** Record extracts follows **
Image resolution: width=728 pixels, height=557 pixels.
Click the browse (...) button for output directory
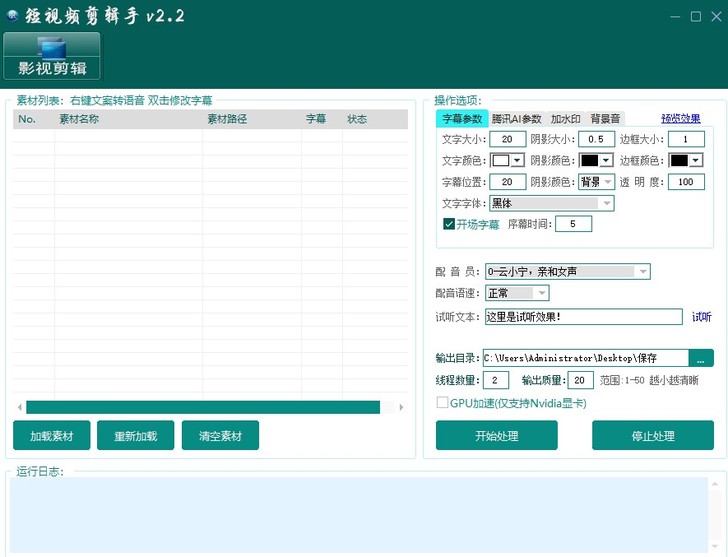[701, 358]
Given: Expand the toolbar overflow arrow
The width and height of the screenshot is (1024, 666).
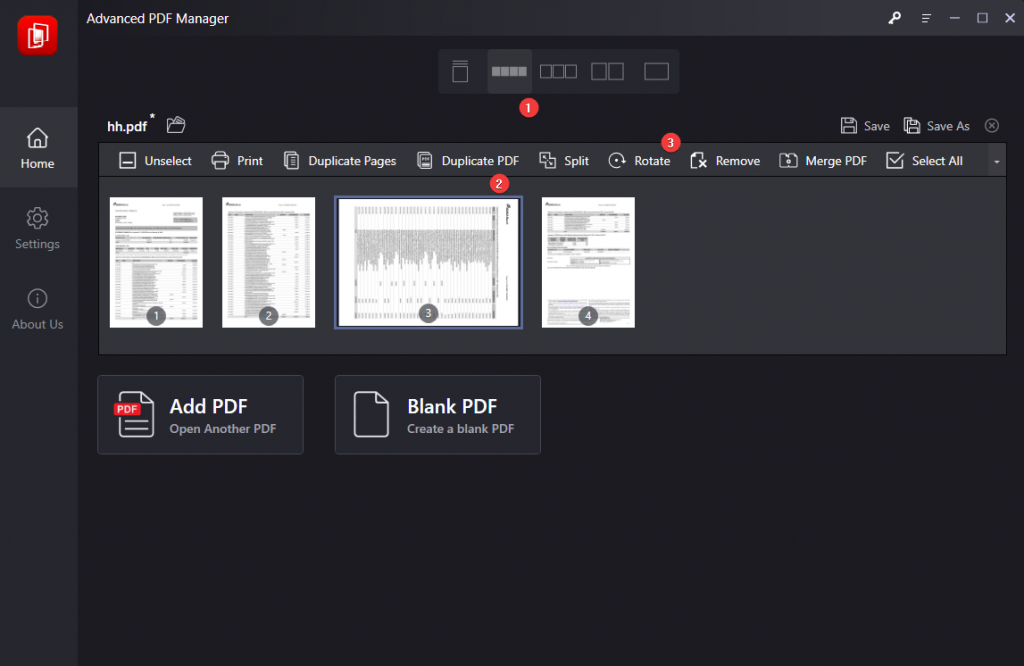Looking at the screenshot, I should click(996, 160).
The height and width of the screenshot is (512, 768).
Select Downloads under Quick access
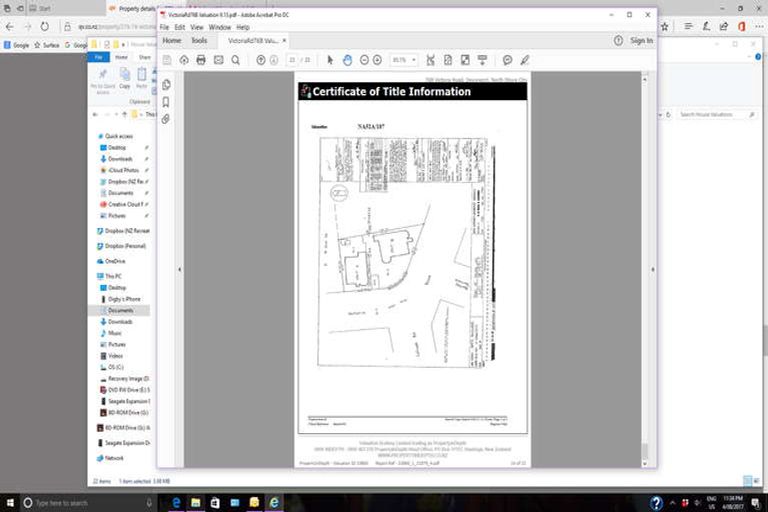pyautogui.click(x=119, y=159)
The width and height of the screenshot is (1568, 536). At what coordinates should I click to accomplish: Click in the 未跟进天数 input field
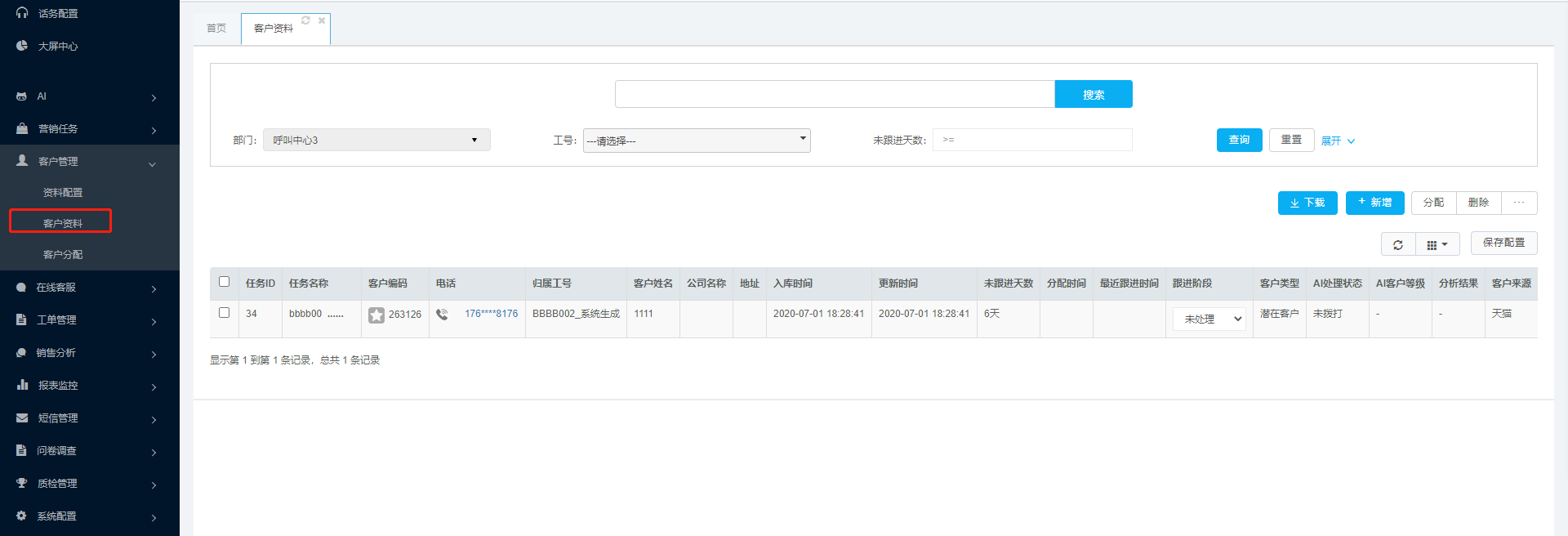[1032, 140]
** End of Record extracts **
** Record extracts follows **
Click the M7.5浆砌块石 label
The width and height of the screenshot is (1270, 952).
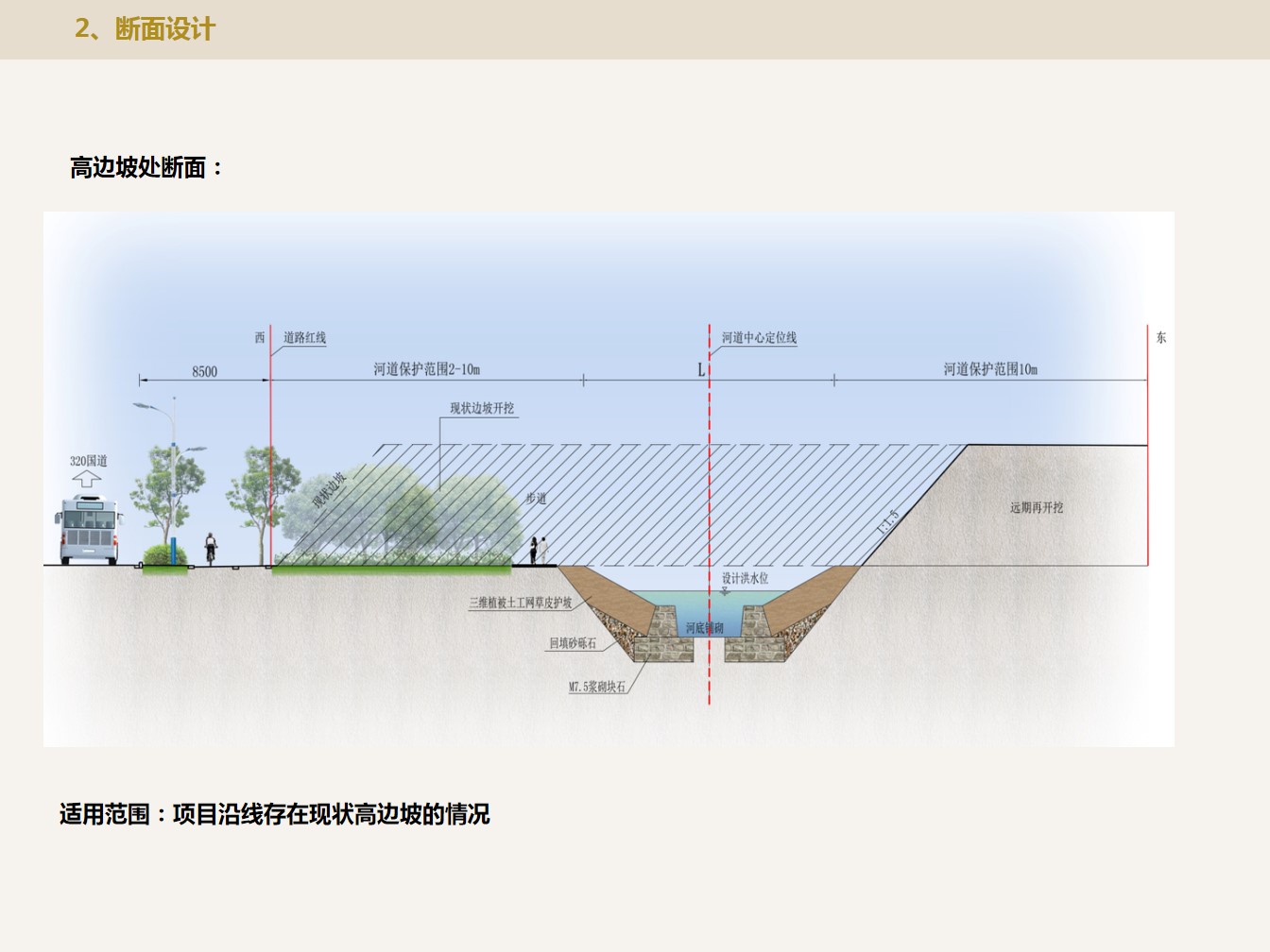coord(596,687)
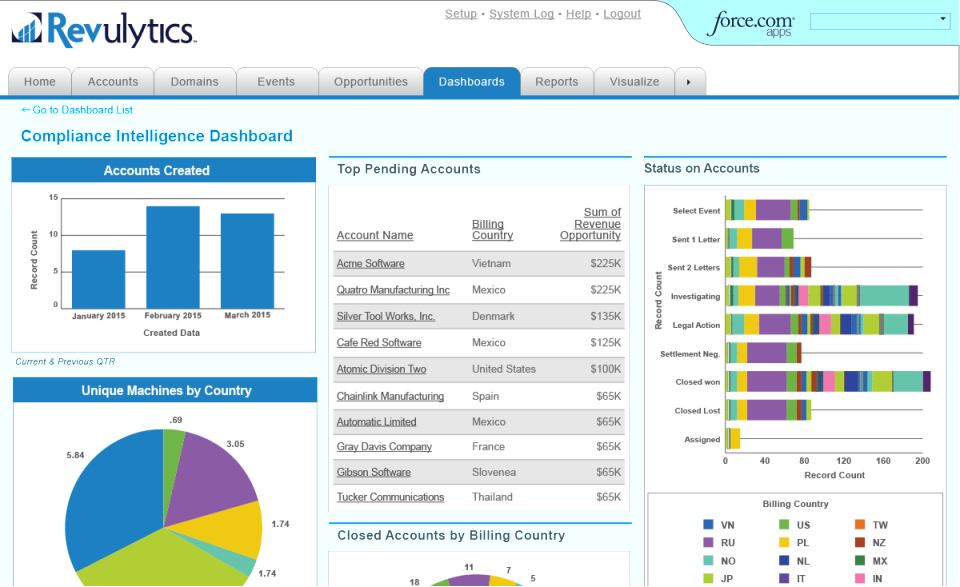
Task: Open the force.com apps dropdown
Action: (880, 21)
** End of Record extracts **
Aim of the task →
Looking above, find the stretch of lines that opens with the one holding "Image resolution: width=728" and closes with the one holding "Given: Expand the toolbar overflow arrow". Copy it exactly, pictures excluded.

Reply →
Image resolution: width=728 pixels, height=557 pixels.
Click the browse (...) button for output directory
[701, 358]
Given: Expand the toolbar overflow arrow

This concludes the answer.